By Arun Kumar, IANS,
Washington : Voting at grocery stores across Las Vegas and drive in polling stations in California, at least 16 million Americans have already made their choice of the next president – Barack Obama or John McCain.
Across the nation 32 states that allow no-excuse absentee or early voting, votes have been pouring in at a record pace, media reports said with some estimating that as many as one third of all the voters may cast their ballots before the Nov 4 election day.
In a Washington Post-ABC News tracking poll, 59 percent of early voters said they had backed Democrat Obama, while 40 percent indicated that they supported Republican McCain. So far, the numbers are a near-mirror image of the past two elections, the Post said.
Four years ago, President George W. Bush scored 60 percent of early voters, the Post said citing data from the National Annenberg Election Survey. In 2000, that survey put then Texas governor Bush’s take at 62 percent.
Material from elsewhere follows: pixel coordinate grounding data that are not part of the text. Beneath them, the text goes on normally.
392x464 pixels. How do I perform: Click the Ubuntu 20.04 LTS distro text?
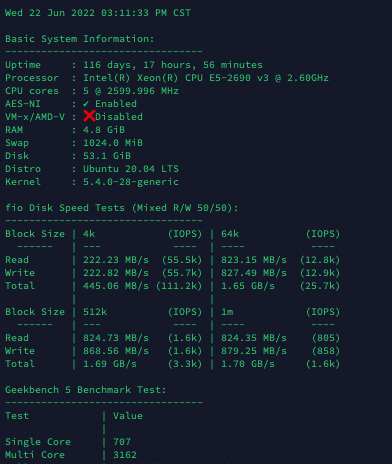tap(131, 169)
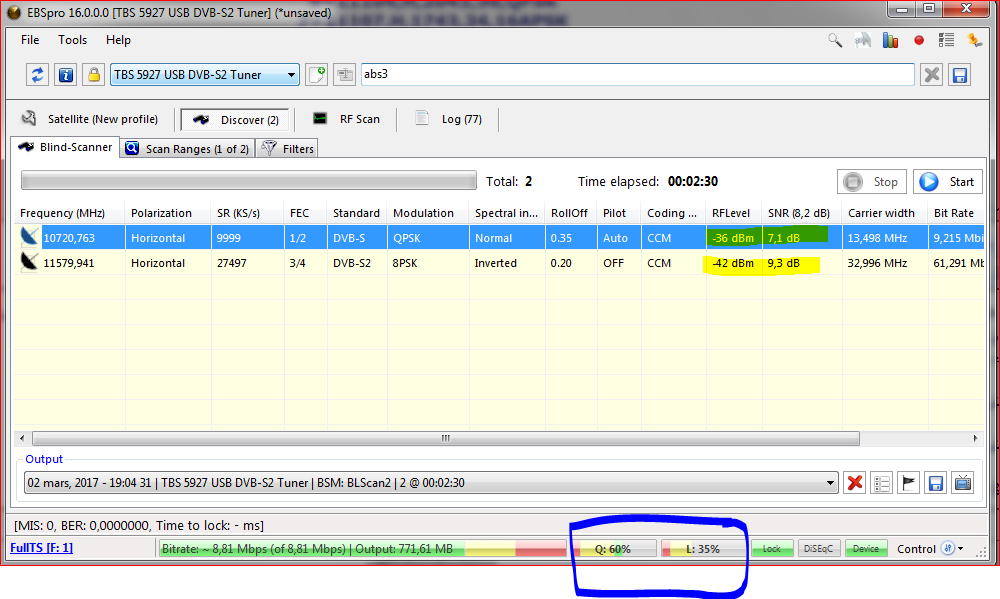The width and height of the screenshot is (1000, 599).
Task: Click the yellow padlock icon
Action: 94,75
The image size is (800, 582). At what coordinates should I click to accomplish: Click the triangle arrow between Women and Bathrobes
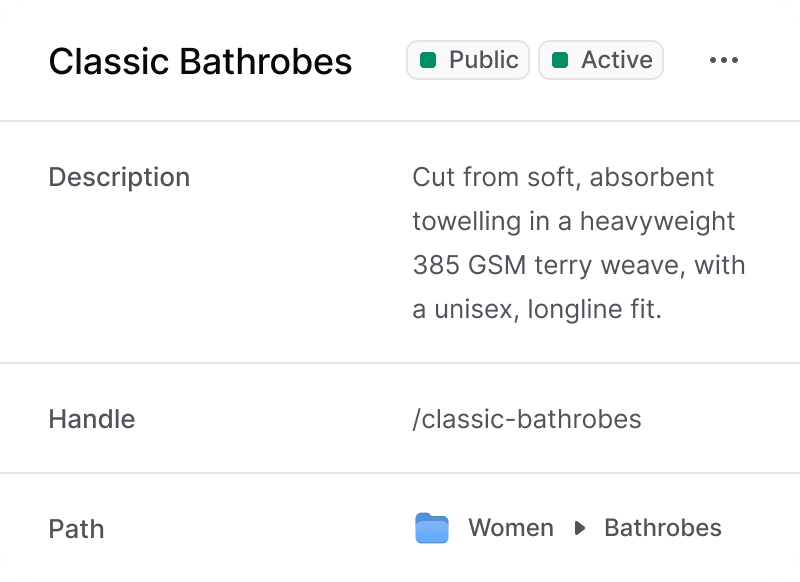[579, 528]
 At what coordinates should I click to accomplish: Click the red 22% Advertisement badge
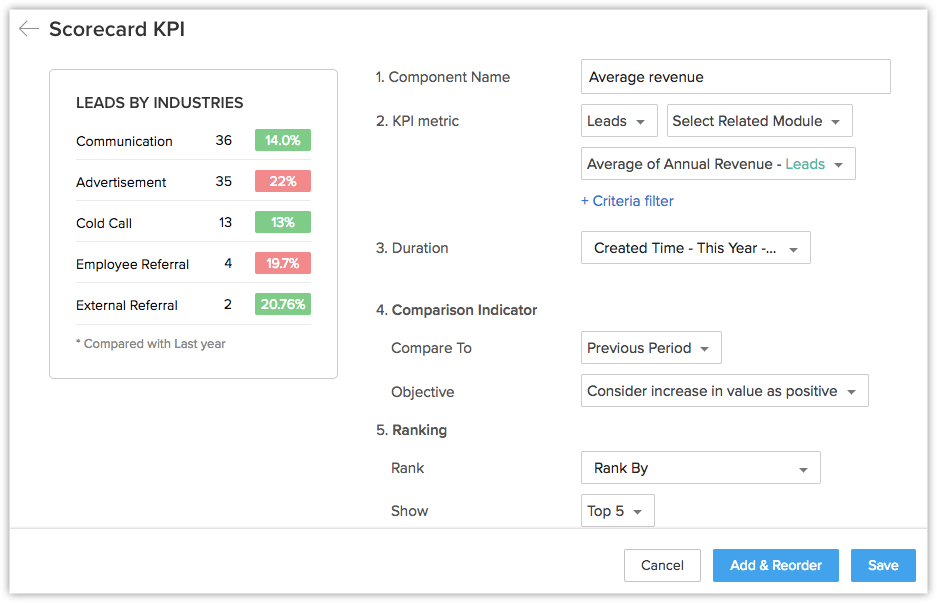(282, 181)
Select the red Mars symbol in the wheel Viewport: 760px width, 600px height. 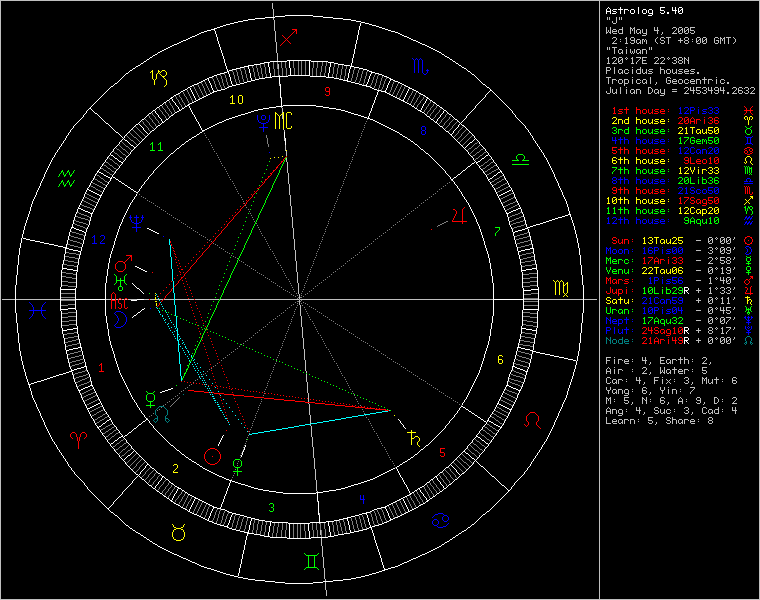[123, 264]
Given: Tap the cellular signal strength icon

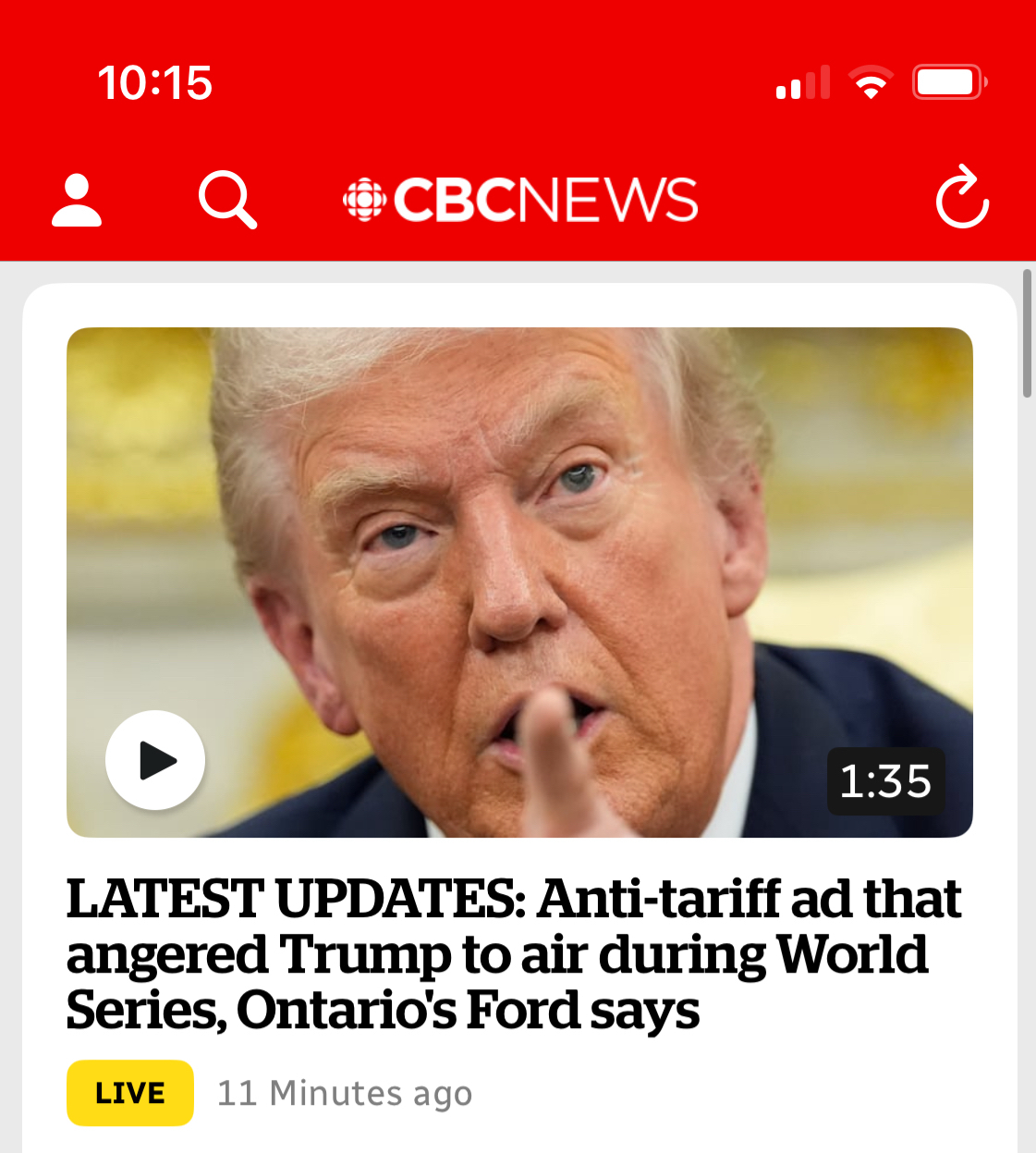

Mike DuHaime, political director for the McCain campaign, suggested that as the early-voting numbers continue to come in, they will begin to reflect the traditional Republican advantage among those casting absentee ballots.
He thinks that increased early voting may simply detract from Election Day turnout among Democrats. “Programmatically, I feel pretty good about those numbers,” he was quoted as saying.
At grocery stores across Las Vegas, Nevada voters are casting their ballots, and then shopping for bananas or hitting the slot machines a few feet away, the New York Times said.
About 100 people have voted from the windows of their cars, ATM style, in Orange County, California. Several busloads of voters pulled up to the Cuyahoga County Board of Elections in Cleveland Sunday, did what they came to do, and then repaired to a church across the street for some fried chicken.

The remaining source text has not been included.